Given data:
= Beginning of Section =

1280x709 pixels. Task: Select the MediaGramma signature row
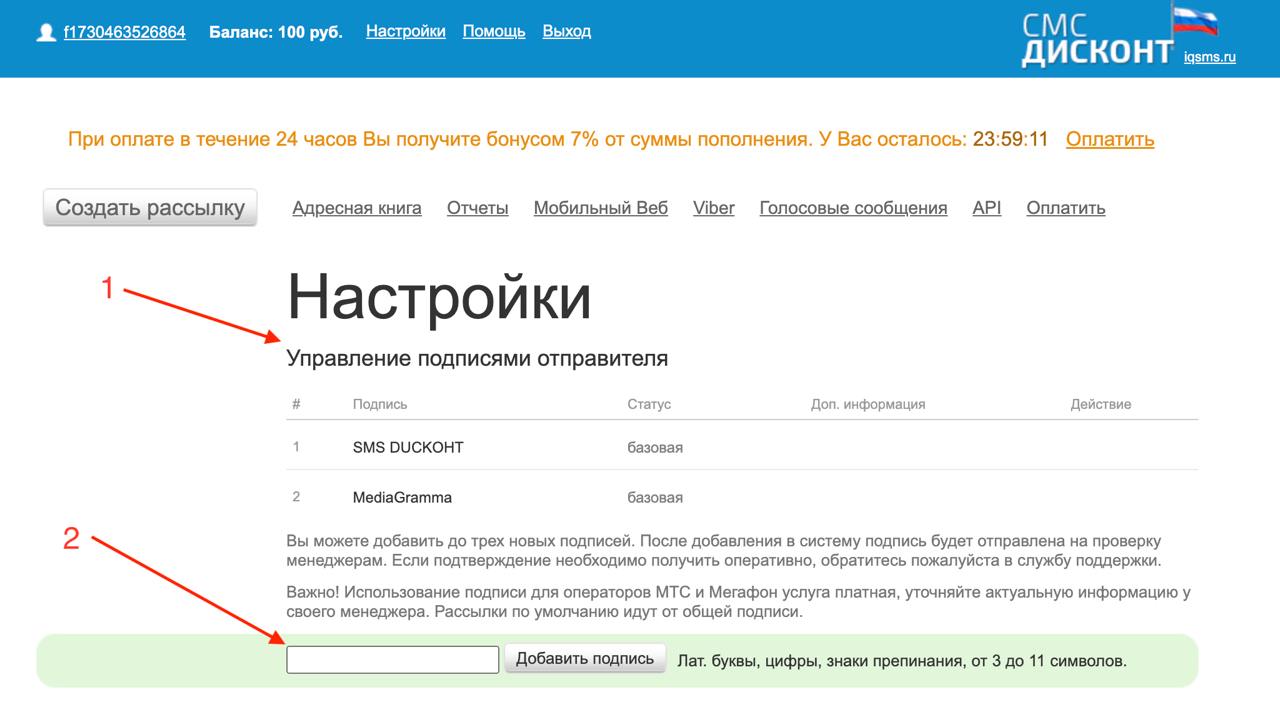(x=402, y=497)
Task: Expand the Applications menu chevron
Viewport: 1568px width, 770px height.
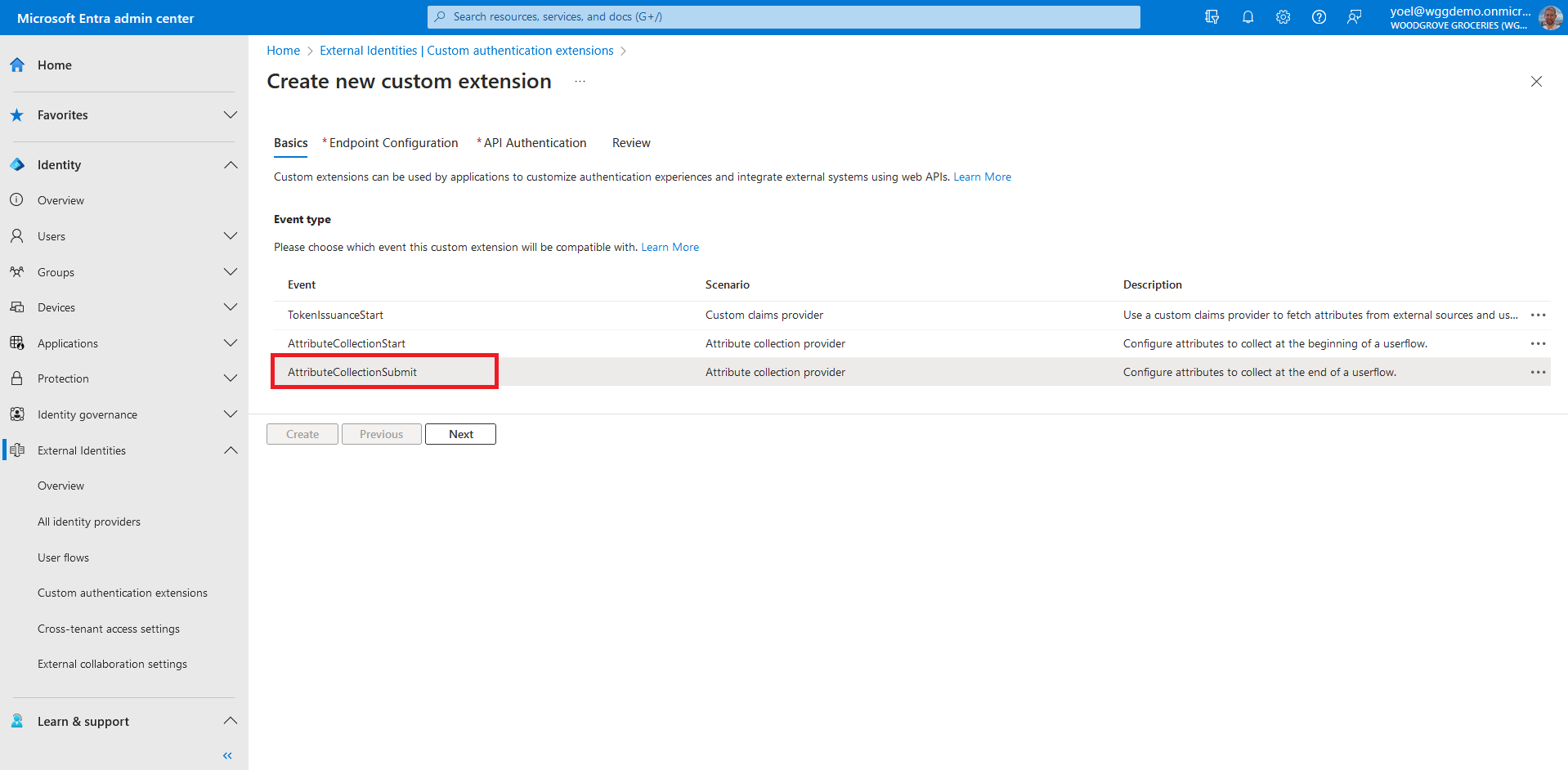Action: tap(231, 343)
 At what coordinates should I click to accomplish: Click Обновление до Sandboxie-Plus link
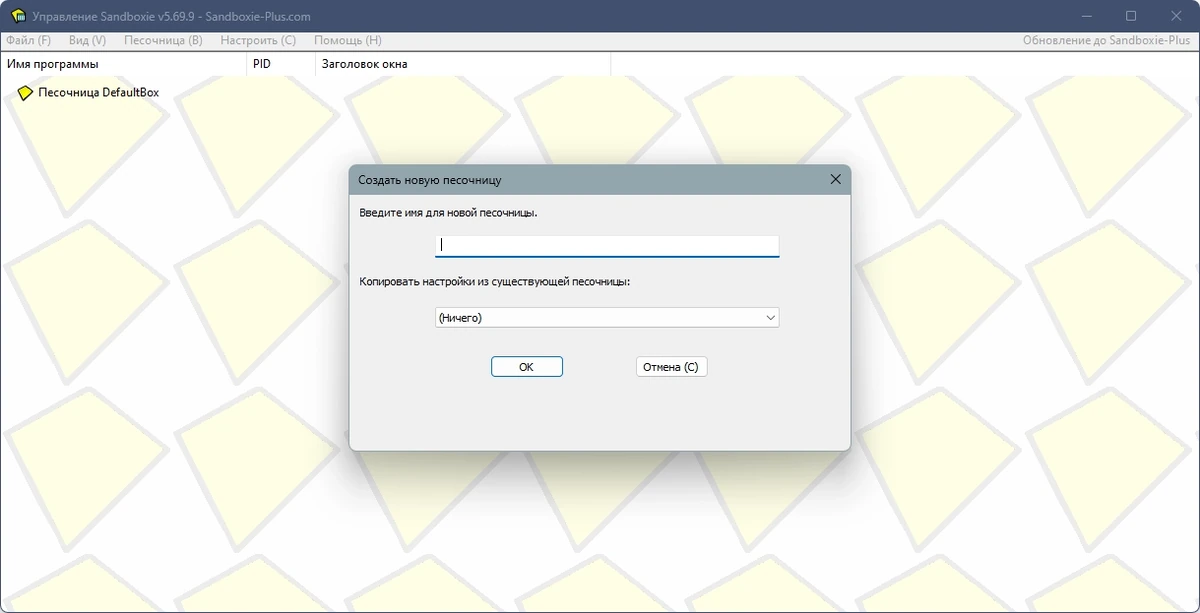tap(1107, 41)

= End of Section =

Exercise brief: Omit the pictures. Write out exactly the lines from the one containing "Viewport: 1568px width, 770px height." through the last line of the entries, both of them included.

Solved problem:
Viewport: 1568px width, 770px height.
Action: tap(231, 343)
 At what coordinates should I click to accomplish: Click Обновление до Sandboxie-Plus link
tap(1107, 41)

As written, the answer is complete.